(Beginning of EXCERPT)

Fox News First -- A bad night for Democrats | McDaniel may contest results | Mega-rich Dems continue leveraged buyout | Cleanup on aisle five: Bubba tries to help Hillary | Power Play: Pryor hanging tough | Reunited, and it feels so good

FOX News First:  June 25
By Chris Stirewalt
 
Buzz Cut:
·        A bad night for Democrats
·        McDaniel may contest results
·        Mega-rich Dems continue leveraged buyout
·        Cleanup on aisle five: Bubba tries to help Hillary
·        Power Play: Pryor hanging tough
·        Reunited, and it feels so good
 
A BAD NIGHT FOR DEMOCRATS
If you can divine a national trend from a runoff election in Mississippi, be our guest. But rather than pondering the motives of 3,188 Mississippi voters who made the difference in a bitter, hyper-local election, there's a more useful consideration today. What's at stake nationally this year is control of the U.S. Senate, and Republican chances of taking the majority went up significantly Tuesday night.

(End of EXCERPT)
(Beginning of ENTRIES SHOWN)

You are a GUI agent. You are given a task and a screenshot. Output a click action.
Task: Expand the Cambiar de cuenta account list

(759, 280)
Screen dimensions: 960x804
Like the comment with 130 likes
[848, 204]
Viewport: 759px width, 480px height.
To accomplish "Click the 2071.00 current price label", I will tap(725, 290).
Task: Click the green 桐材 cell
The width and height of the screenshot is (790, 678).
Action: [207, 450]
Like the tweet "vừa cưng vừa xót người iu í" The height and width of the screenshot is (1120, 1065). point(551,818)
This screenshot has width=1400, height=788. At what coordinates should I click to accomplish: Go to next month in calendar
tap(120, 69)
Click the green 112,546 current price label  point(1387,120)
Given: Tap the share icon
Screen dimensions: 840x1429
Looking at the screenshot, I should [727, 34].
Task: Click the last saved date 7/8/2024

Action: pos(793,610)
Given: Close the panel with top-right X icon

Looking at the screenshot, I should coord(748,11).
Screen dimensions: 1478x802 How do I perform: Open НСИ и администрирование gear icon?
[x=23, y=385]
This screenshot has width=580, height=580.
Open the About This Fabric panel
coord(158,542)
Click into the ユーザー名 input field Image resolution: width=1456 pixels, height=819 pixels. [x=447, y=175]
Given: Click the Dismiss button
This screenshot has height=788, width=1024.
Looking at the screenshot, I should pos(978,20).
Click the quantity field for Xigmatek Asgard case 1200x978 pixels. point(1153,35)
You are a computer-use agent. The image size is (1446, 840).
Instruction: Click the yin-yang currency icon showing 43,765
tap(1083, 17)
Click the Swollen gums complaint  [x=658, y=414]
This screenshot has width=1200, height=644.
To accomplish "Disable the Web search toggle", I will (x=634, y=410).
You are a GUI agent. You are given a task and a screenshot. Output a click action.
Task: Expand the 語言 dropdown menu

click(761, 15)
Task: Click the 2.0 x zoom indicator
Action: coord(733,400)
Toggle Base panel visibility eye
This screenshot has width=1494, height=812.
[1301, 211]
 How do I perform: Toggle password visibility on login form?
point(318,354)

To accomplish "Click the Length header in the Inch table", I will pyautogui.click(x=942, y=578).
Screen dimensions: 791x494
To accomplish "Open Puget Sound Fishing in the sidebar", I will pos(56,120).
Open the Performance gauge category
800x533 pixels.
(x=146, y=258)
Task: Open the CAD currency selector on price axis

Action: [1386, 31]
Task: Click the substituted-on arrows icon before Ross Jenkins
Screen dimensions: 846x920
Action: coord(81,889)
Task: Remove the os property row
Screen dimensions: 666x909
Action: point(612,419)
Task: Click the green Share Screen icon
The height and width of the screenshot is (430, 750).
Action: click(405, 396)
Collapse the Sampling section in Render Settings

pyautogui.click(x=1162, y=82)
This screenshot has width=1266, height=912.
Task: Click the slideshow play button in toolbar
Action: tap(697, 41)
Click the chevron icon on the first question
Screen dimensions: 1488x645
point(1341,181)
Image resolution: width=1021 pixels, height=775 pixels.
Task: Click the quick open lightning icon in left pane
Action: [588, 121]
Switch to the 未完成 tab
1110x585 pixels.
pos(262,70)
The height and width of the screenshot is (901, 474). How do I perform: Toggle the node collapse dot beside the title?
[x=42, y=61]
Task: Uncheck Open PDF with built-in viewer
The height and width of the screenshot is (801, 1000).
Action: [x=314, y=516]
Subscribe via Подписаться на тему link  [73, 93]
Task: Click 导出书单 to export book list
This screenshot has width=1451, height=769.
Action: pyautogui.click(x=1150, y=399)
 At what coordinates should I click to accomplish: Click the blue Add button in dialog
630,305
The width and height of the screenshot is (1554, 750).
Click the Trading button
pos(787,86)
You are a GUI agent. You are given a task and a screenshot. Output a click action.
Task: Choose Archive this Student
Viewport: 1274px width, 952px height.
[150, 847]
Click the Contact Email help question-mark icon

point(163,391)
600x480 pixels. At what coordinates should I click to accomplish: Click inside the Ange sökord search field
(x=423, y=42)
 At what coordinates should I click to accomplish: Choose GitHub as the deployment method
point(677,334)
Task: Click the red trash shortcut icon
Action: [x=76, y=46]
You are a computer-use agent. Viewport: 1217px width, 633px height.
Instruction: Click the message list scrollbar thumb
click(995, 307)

(End of ENTRIES SHOWN)

ASSIGNED TASK 1 -
Transcribe the Fox News First excerpt from the words "FOX News First:  June" through the words "significantly Tuesday night.".
ASSIGNED TASK 2 -
According to the Fox News First excerpt, how many Mississippi voters made the difference in the runoff election?
The lines were taken from a different source than the Fox News First excerpt.

EXERCISE RESPONSE 1 -
FOX News First:  June 25
By Chris Stirewalt
 
Buzz Cut:
·        A bad night for Democrats
·        McDaniel may contest results
·        Mega-rich Dems continue leveraged buyout
·        Cleanup on aisle five: Bubba tries to help Hillary
·        Power Play: Pryor hanging tough
·        Reunited, and it feels so good
 
A BAD NIGHT FOR DEMOCRATS
If you can divine a national trend from a runoff election in Mississippi, be our guest. But rather than pondering the motives of 3,188 Mississippi voters who made the difference in a bitter, hyper-local election, there's a more useful consideration today. What's at stake nationally this year is control of the U.S. Senate, and Republican chances of taking the majority went up significantly Tuesday night.

EXERCISE RESPONSE 2 -
3,188